◆ WORK TO COMPLETE
Within the listing below, filter for "Task" and copy every matching line.

◆ RECORDS PROVIDED
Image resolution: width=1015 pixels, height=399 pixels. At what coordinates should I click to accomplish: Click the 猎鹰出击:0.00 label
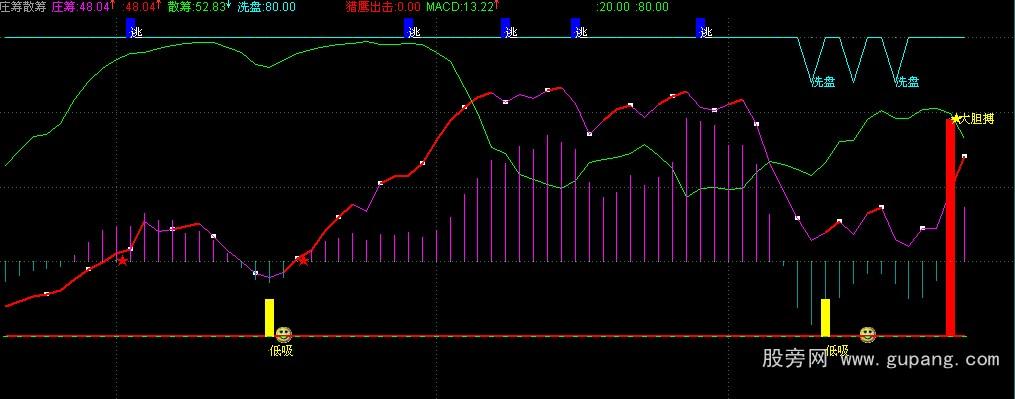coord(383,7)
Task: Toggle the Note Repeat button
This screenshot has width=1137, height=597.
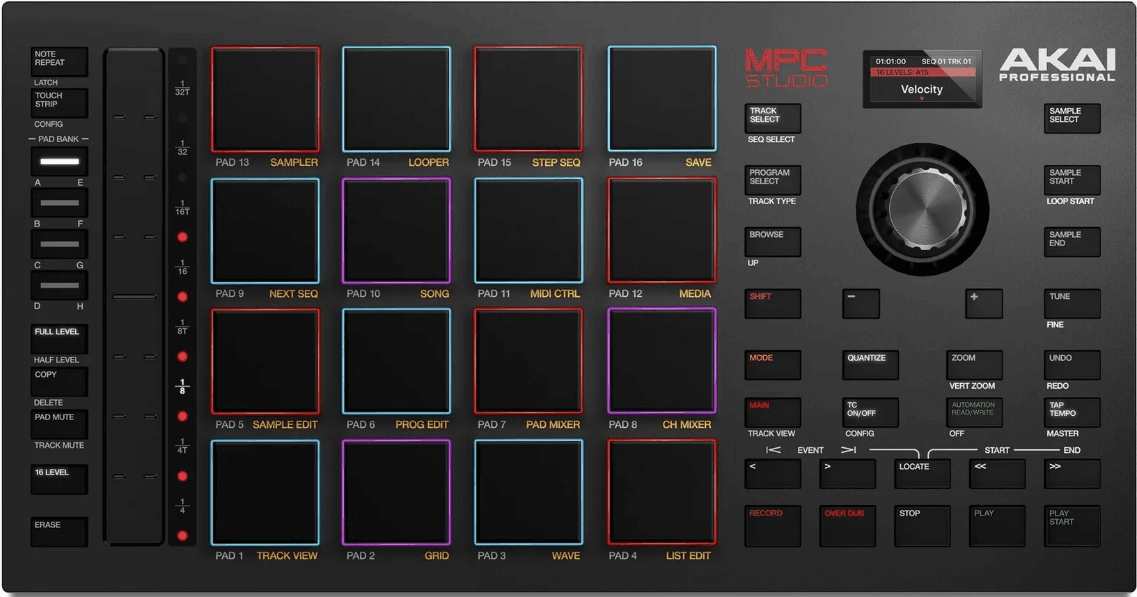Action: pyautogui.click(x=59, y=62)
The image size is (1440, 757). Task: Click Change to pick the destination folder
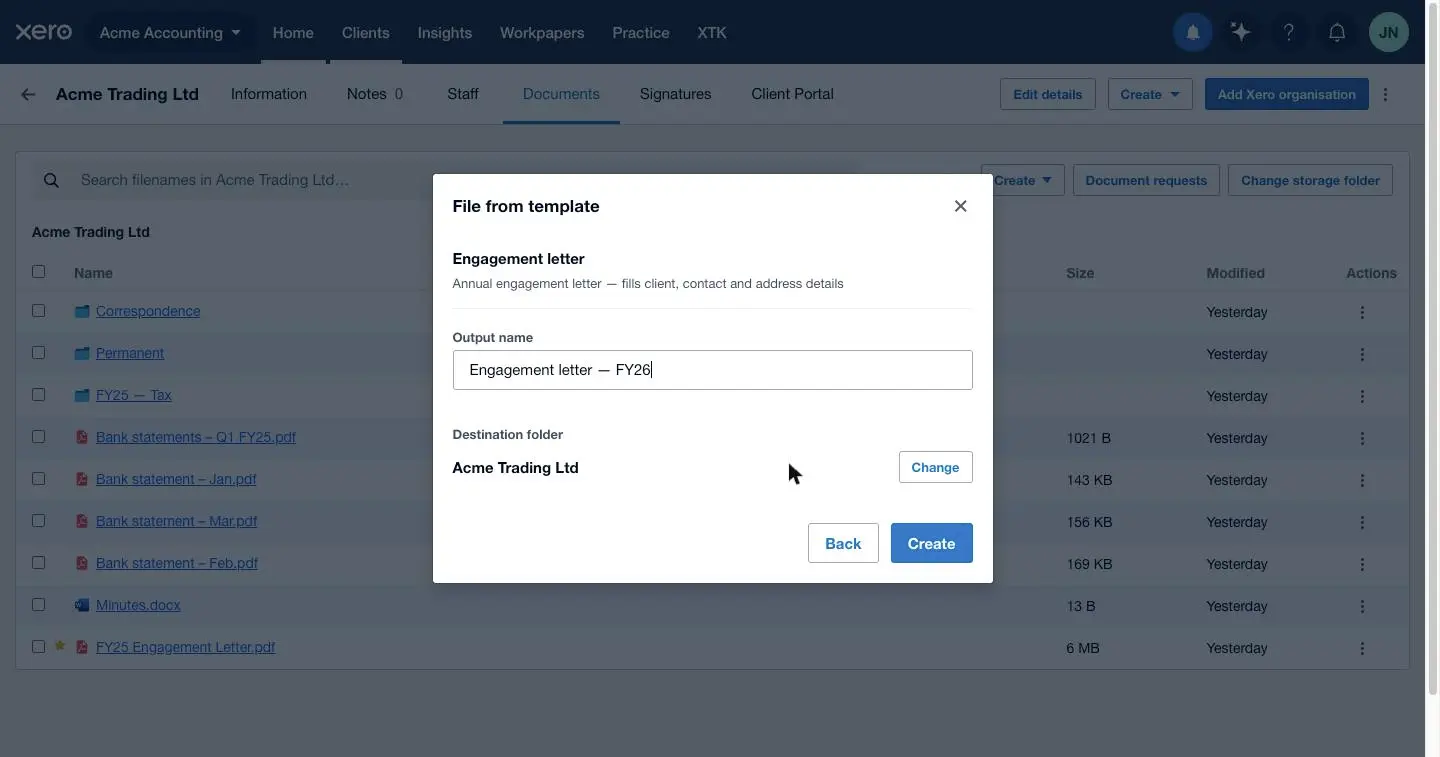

◆ EXERCISE ANSWER
Task: Toggle the Note Repeat button
The image size is (1440, 757). Task: Click Change to pick the destination folder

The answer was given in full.